WORK INSTRUCTIONS —
Please transcribe only the lines between the one containing "Expand More targeting options" and the end of the records, both ends included, exactly as written; skip every picture.

Records drawn from a dataset —
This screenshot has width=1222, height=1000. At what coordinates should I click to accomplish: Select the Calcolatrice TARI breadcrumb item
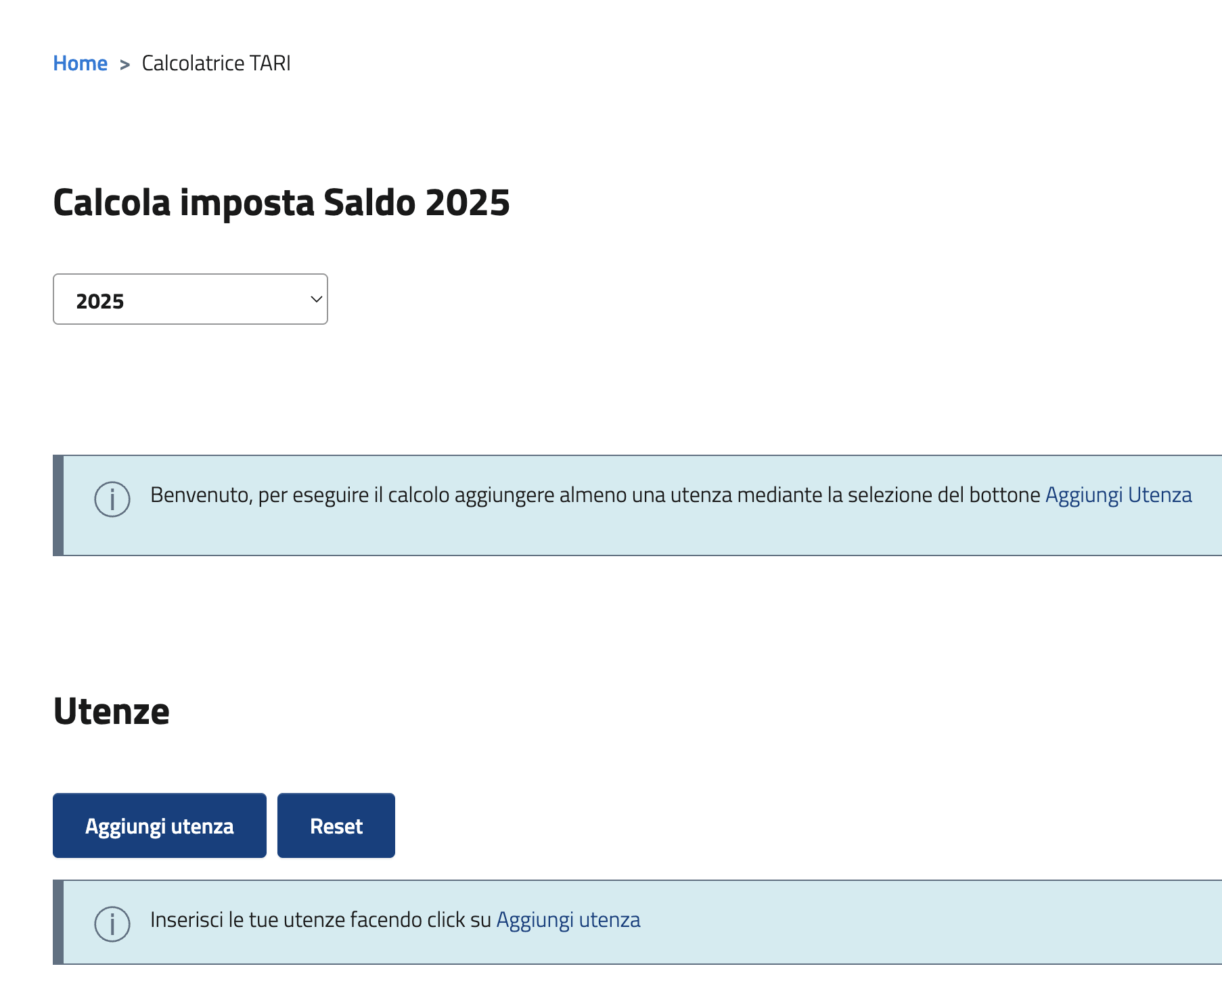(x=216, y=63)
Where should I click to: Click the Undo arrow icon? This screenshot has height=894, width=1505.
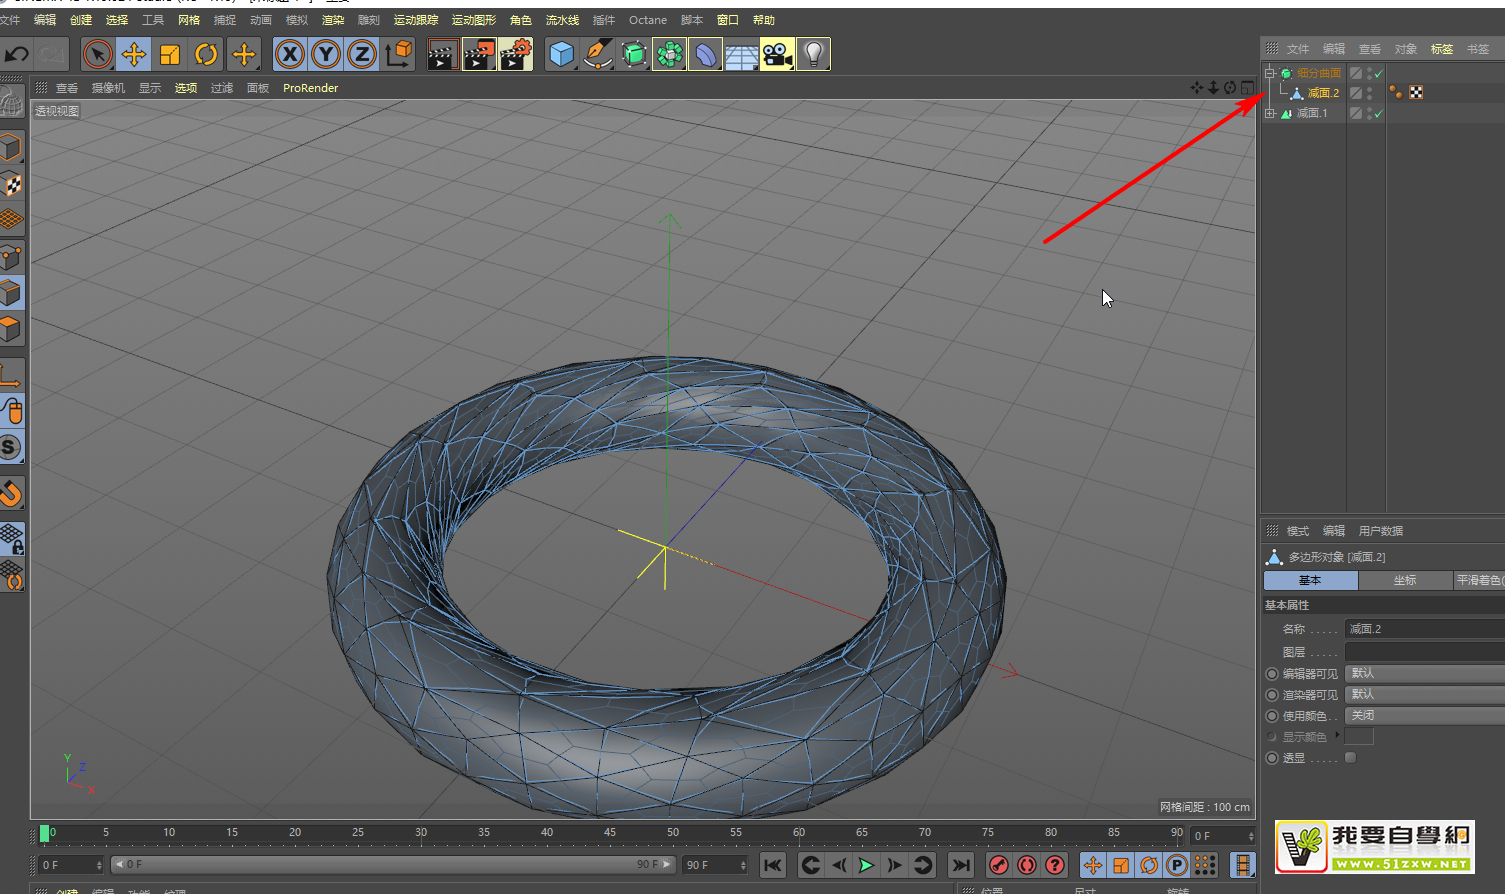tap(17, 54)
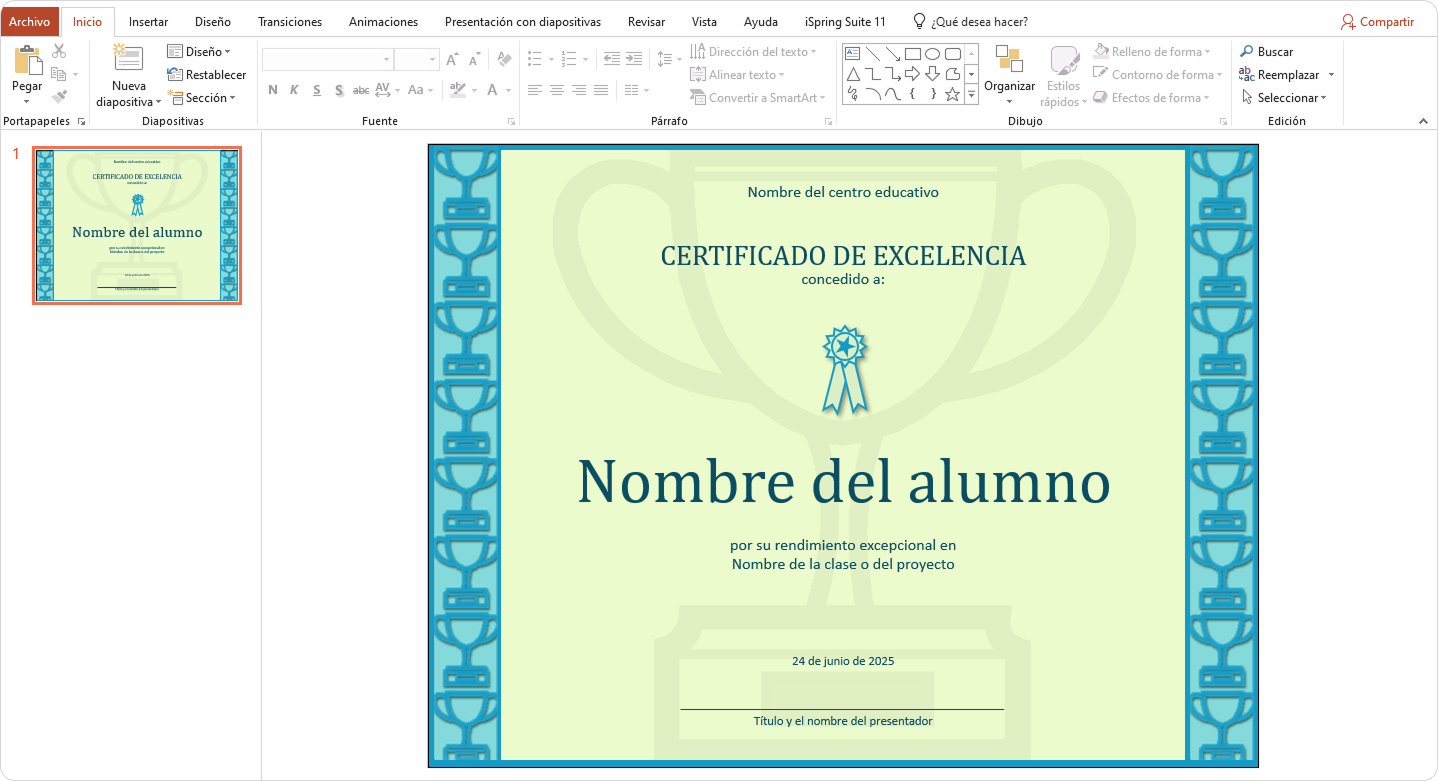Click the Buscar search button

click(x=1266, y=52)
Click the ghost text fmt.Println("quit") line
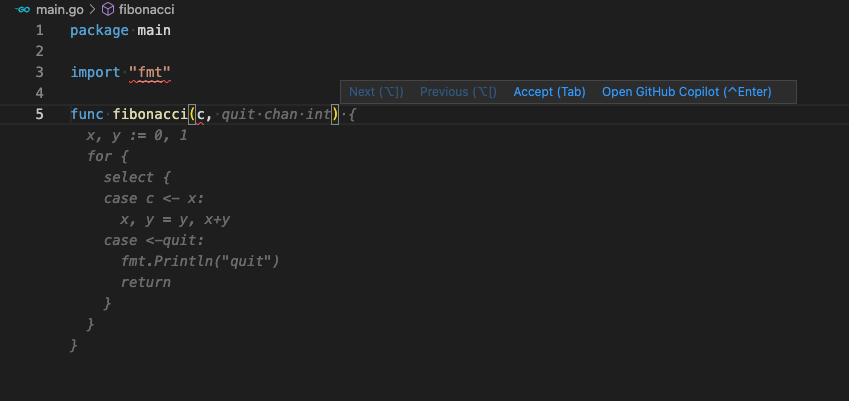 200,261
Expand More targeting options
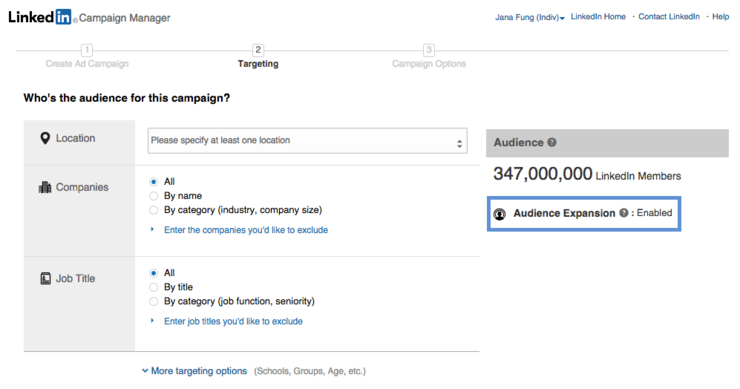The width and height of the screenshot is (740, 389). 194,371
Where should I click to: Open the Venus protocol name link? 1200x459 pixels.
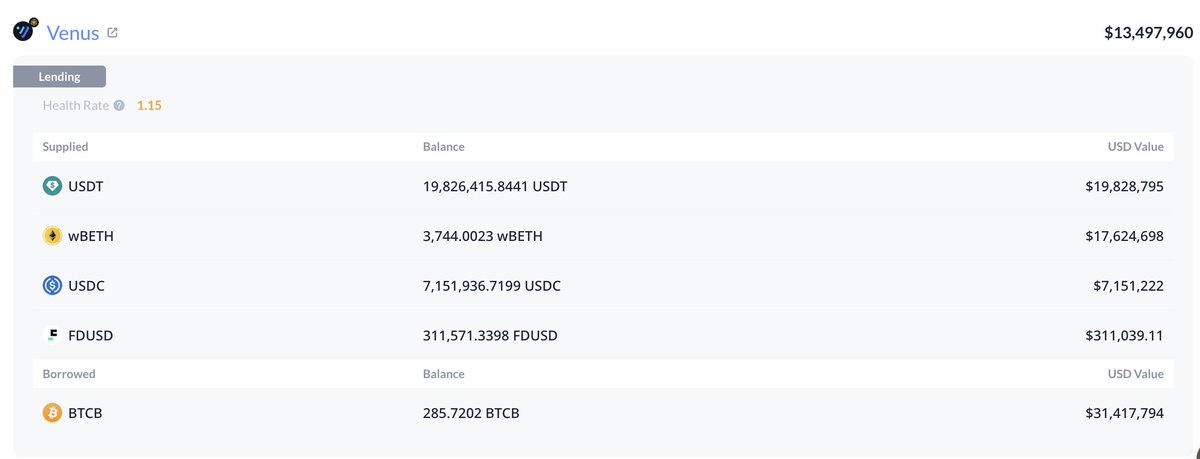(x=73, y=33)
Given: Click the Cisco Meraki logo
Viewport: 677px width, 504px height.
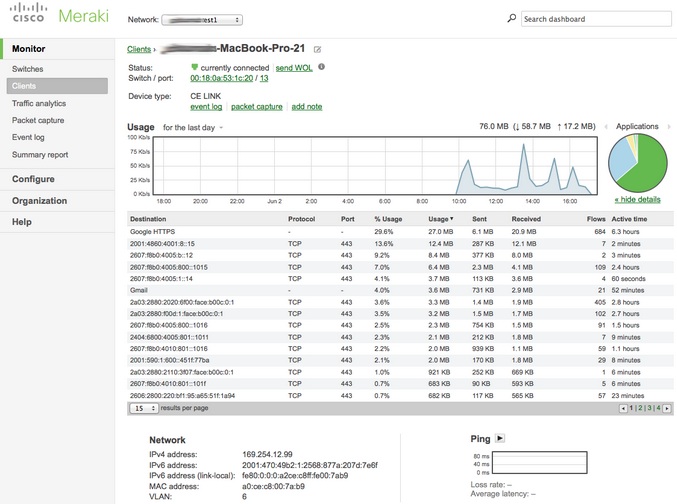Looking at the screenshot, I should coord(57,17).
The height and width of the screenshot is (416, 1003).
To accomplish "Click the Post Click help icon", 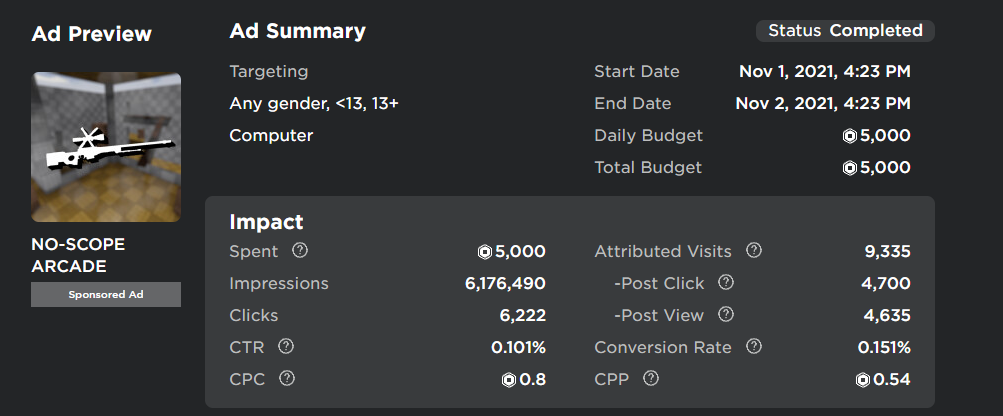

FINISHED EXERCISE —
Expand More targeting options
The width and height of the screenshot is (740, 389). 194,371
Where should I click to: Open the Venus protocol name link? 1200x459 pixels.
(x=73, y=33)
Given: Click the Cisco Meraki logo
Viewport: 677px width, 504px height.
Looking at the screenshot, I should coord(57,17).
The height and width of the screenshot is (416, 1003).
To accomplish "Click the Post Click help icon", 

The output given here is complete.